In 1997, I met a guy online and had an affair. He slept in a coffin. I have to admit, I found it somewhat erotic.
In 1998, I was over it. And separated from my husband. Hooray.
In 1999, I met this cute Israeli guy up at my school. I thought he was manly, mysterious and complex. Turned out he was quiet, shy...and pretty simple in the brain. It would be another 3 years and marriage before I realized that simplicity was in the form of complexity. I graduate nursing school. Short of stretching my vagina over the heads of two children, this will prove to be my greatest accomplishment.
In 2000, the future hotband and I broke all sorts of sex records. Go look us up in Guiness.
In 2001, the future hotband got smart and proposed to me on a carriage ride through Central Park on a crisp night in March. The horse took a shit during it. He didn't get me a ring. Asshole. My divorce is finalized. Hooray. Failure number two fully documented for public record. Sweet. Abby tracks me down and we reconnect after 20 years. This will prove to be the best thing to ever happen to me with someone that I have a) not given birth to or b) did not give head to. If she asked me to, though...I would.
In 2002, the future hotband officially takes his place as the Hotband. We get married on a Tuesday in a courthouse. We are both in jeans and sweaters. We don't have a honeymoon. He hasn't told his family he eloped. Again...asshole.
In 2003, I start to like my new husband a bit more than I did in the past two years. We get along great, laugh a lot and share a lot of things in common. We also have similar goals, like multiple orgasms. It's a match made in porn heaven.
In 2004, we celebrate our two year wedding anniversary by going on a cruise. Hotband spends the first night vomiting. I get to stay up, alone, watching the season finale of The Apprentice. I missed shrimp cocktail night. Hotband still has not lived this down.
In 2005, Hotband loses his job and finds a new one making kick ass money in order to take care of me in the lifestyle to which I have become accustomed.

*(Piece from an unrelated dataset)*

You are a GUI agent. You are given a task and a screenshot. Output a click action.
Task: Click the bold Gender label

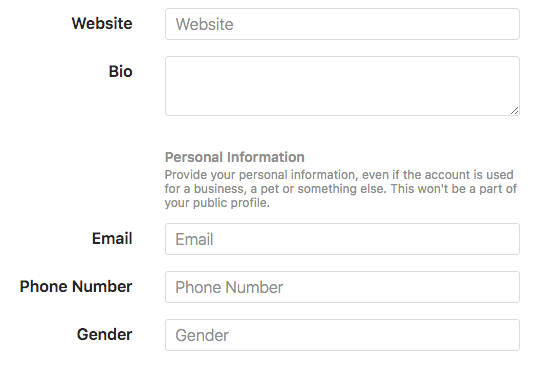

Oh, and Esther turned 65. I know it will make her SHIT if she gets wind that I made this announcment public. Ha. Fucker.
Which brings us to today. 2006. My 40th birthday. It's had its share of joys and sorrows, but I have to admit, it's been a helluva ride y'all.
*****************END OLD POST*****************
Here is the new thing you need to know about me for my 41st year of life:
The 41st thing that happened to me? In 2007 I received my nursing license 10 years after graduating school. It's akin to having an orgasm one hour after your partner has left. It's satisfying, but it would have been better if it happened when it should have. My breasts grew another cup size. I am officially a 44F which sounds more like a cough syrup than a bra size. My husband and I renewed our vows in Las Vegas with a pastor in a drive through window. This is appropriate as that is how I prepare dinner every night.